Candida Sisam, Head of Human Resources, LRMG (UCT GSB MBA 2012)
A hybrid model can seem like an easy solution to the current issues companies face because they can retain their office space while also accommodating both those who prefer in-person and those who prefer remote work. The easiest solution is not necessarily the best and it’s imperative to establish best practices for communication around it early on. I believe an important aspect of implementing a hybrid model is considering where leadership spends their time. If leaders are predominantly working from the office, other people will also likely want to work from the office - unintentionally creating a culture of office-first culture if it did not already exist. An unbalanced culture could create challenges when it comes to recognising people, as in-office employees could attract more attention and remote workers could feel excluded.
I also cannot impress enough that leaders should also pay close attention to the varying experiences of their teams, as hybrid models could be a barrier to inclusion and fostering belonging. Therefore, we must challenge our biases in order for remote workers' career trajectories not to be negatively impacted; and to ensure that they have the same growth prospects with the company.

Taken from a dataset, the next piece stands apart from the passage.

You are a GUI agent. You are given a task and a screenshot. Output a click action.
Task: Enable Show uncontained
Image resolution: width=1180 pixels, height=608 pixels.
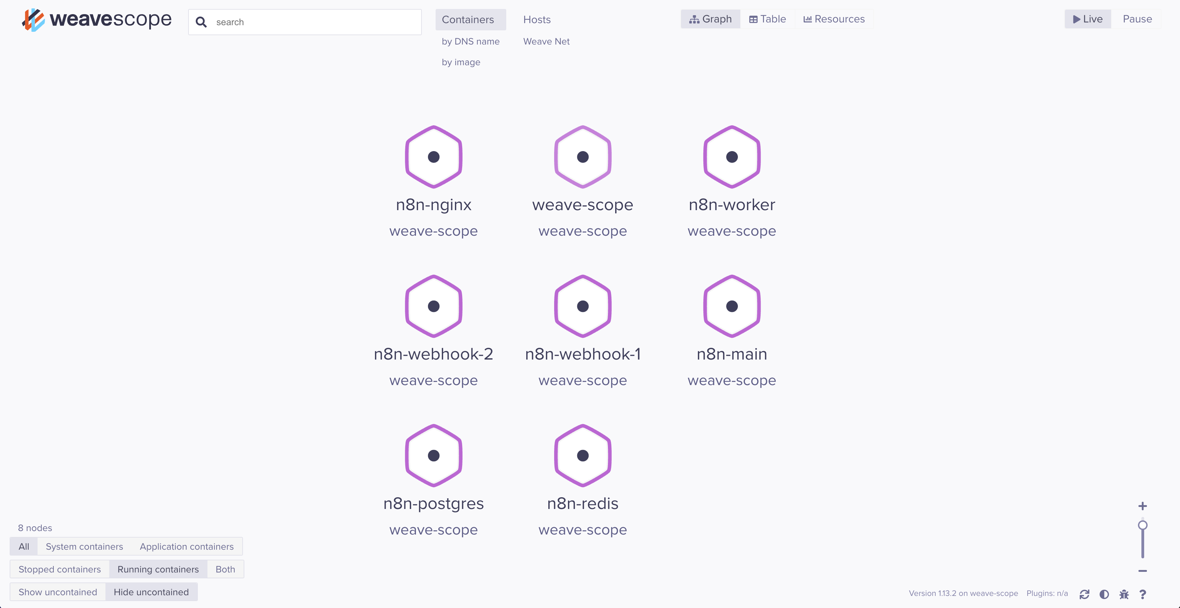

I think that it would be beneficial for companies to adopt a consistent communication practice and strive to give remote and in-office the same experience as much as possible. The company should plan meetings with remote workers in mind instead of people in a meeting room, so that remote workers can feel comfortable contributing and avoid being left out of conversations or decisions made in-person. The right approach should be dependent on industry, company, culture, and workforce and leaders should ensure that they’re making hybrid arrangements as effective and fair as possible. Mindfulness and extra planning can assist with the success of the hybrid model and ensure that the remote employees are included and engaged which is something most of us are trying to achieve.